--- Study material ---

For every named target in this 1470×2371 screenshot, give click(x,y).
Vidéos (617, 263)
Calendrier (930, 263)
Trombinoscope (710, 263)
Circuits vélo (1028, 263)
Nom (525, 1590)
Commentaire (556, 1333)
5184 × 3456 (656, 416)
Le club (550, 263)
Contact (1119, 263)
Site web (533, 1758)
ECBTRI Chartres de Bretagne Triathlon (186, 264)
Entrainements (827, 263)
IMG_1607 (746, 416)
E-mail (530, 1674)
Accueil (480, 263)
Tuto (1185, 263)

* * *

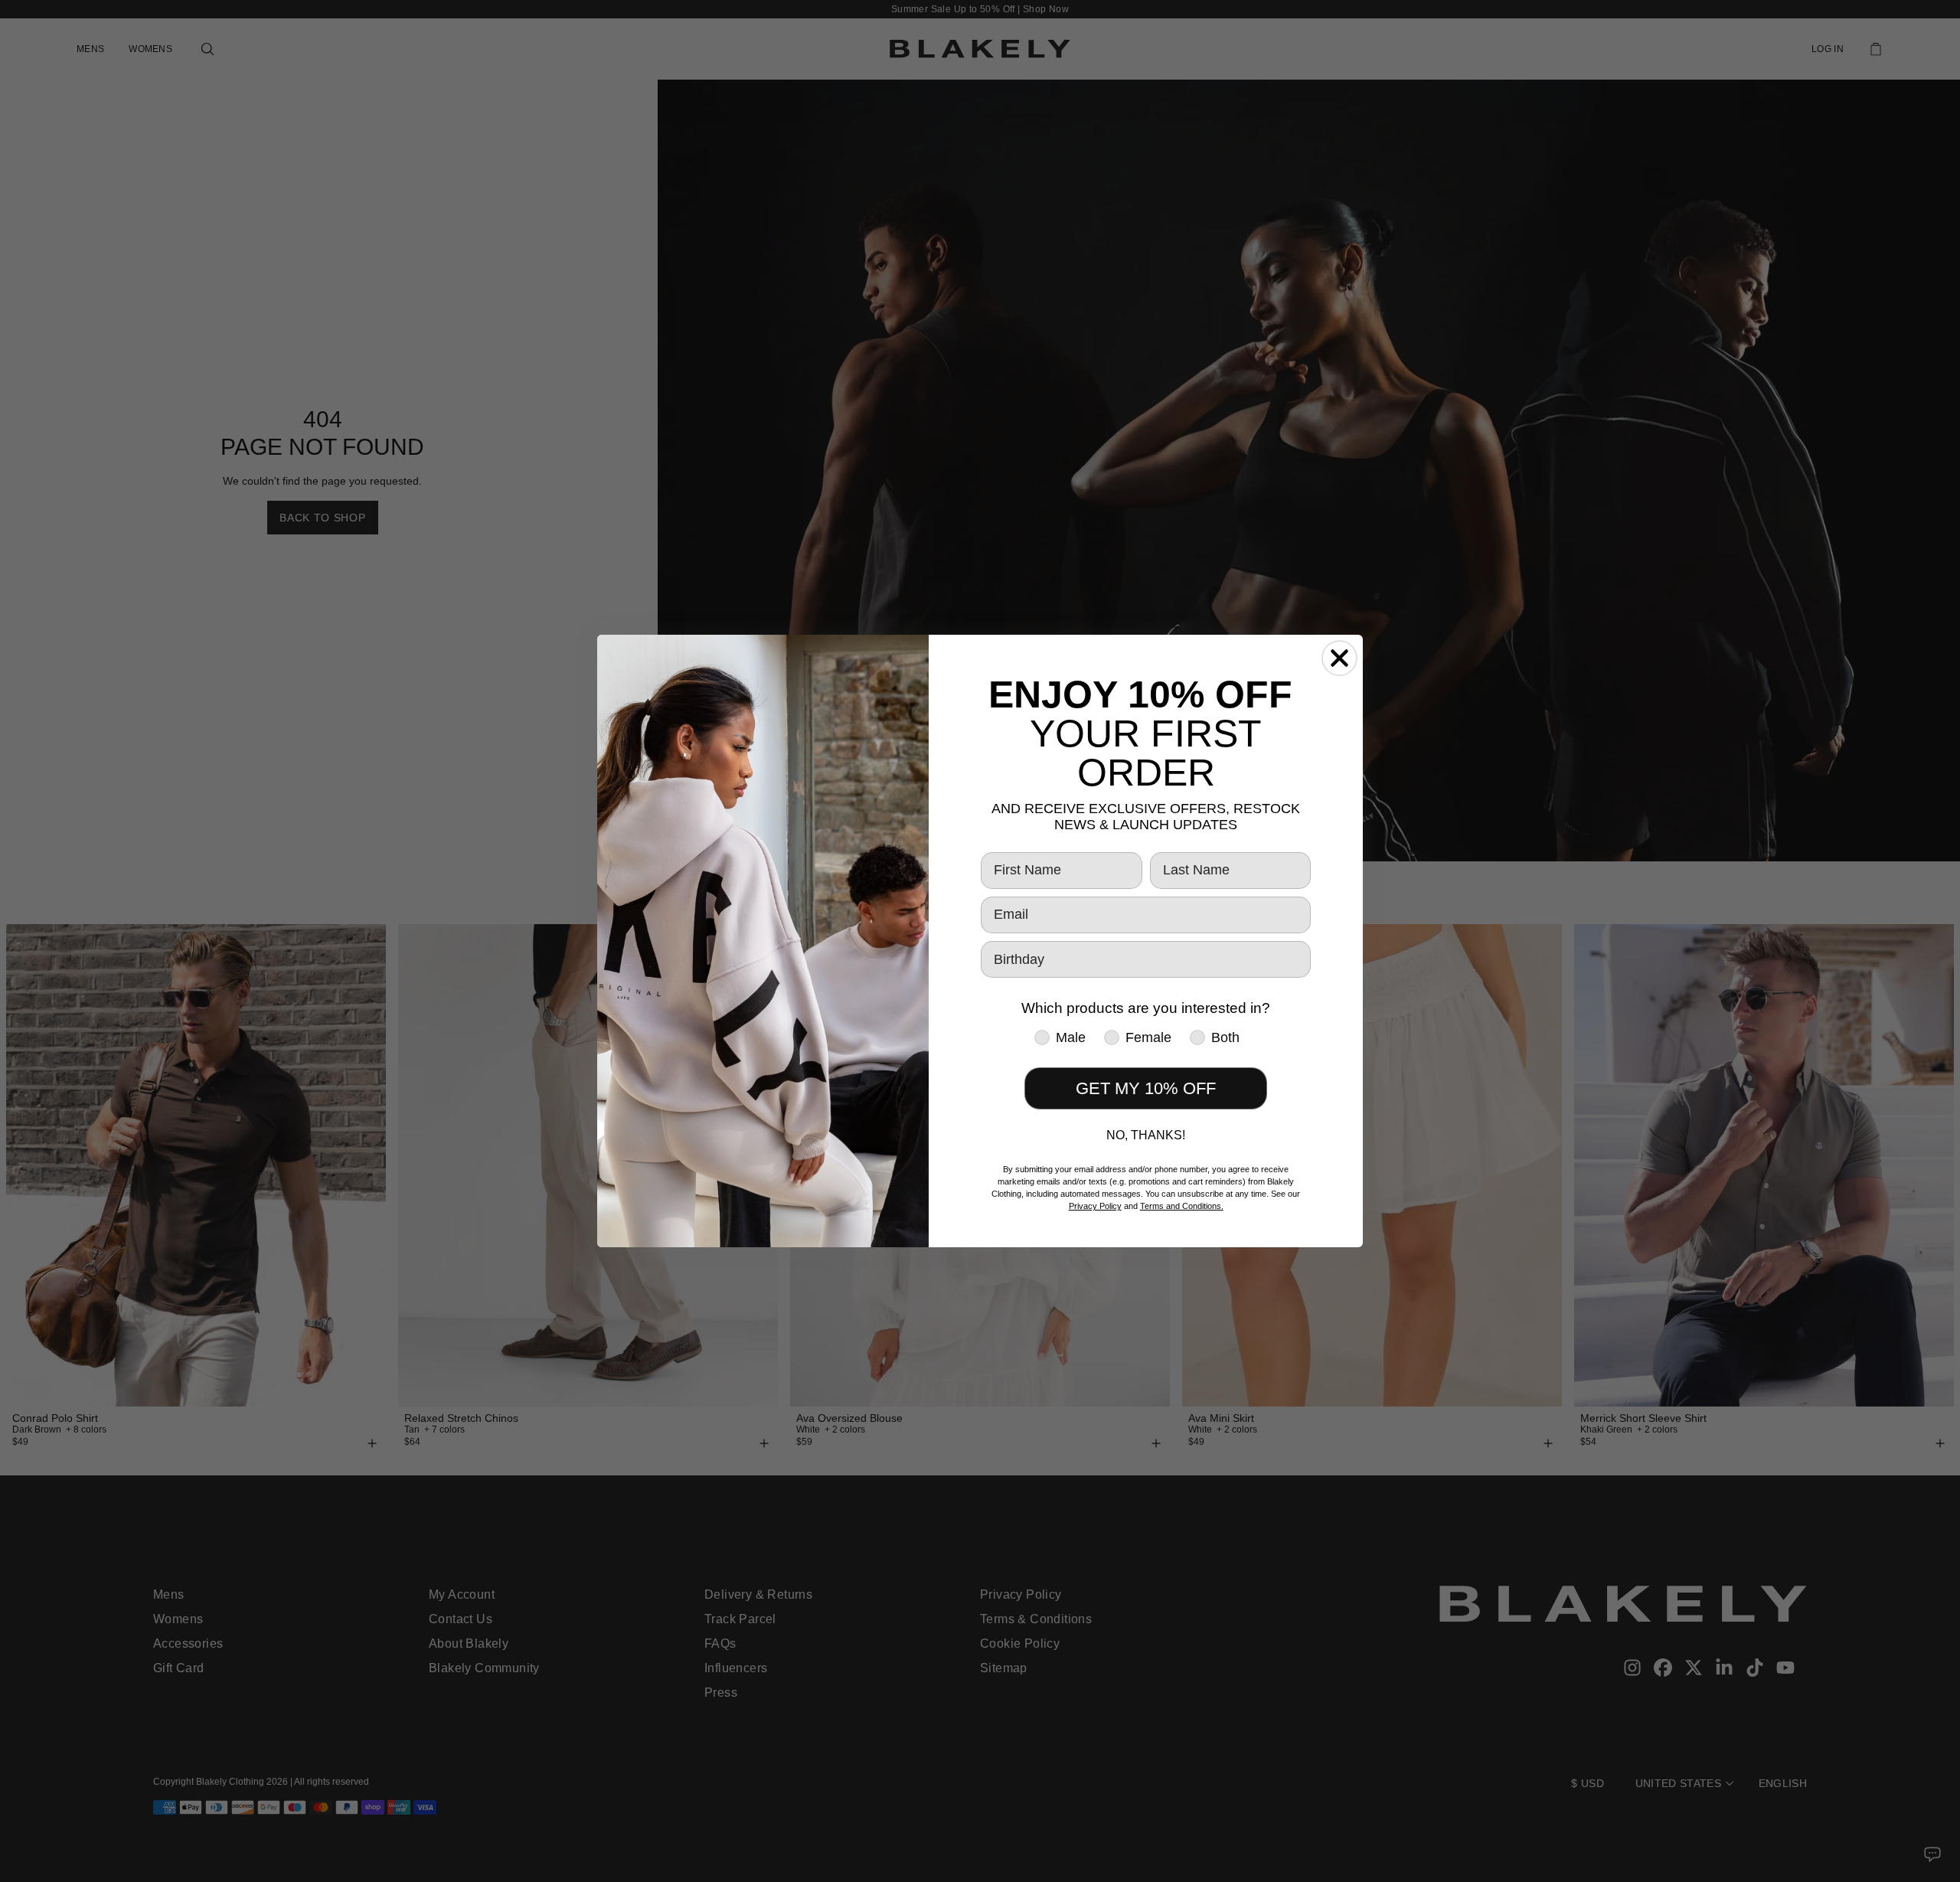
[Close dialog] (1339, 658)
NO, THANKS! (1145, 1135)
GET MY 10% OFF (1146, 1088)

--- What you should do ---
Retype only this portion of the data above: the line containing "For every named", the line containing "Tuto (1185, 263)", and all lines between them, exactly.

--- Solution for this task ---
For every named target in this 1470×2371 screenshot, give click(x,y).
Vidéos (617, 263)
Calendrier (930, 263)
Trombinoscope (710, 263)
Circuits vélo (1028, 263)
Nom (525, 1590)
Commentaire (556, 1333)
5184 × 3456 (656, 416)
Le club (550, 263)
Contact (1119, 263)
Site web (533, 1758)
ECBTRI Chartres de Bretagne Triathlon (186, 264)
Entrainements (827, 263)
IMG_1607 (746, 416)
E-mail (530, 1674)
Accueil (480, 263)
Tuto (1185, 263)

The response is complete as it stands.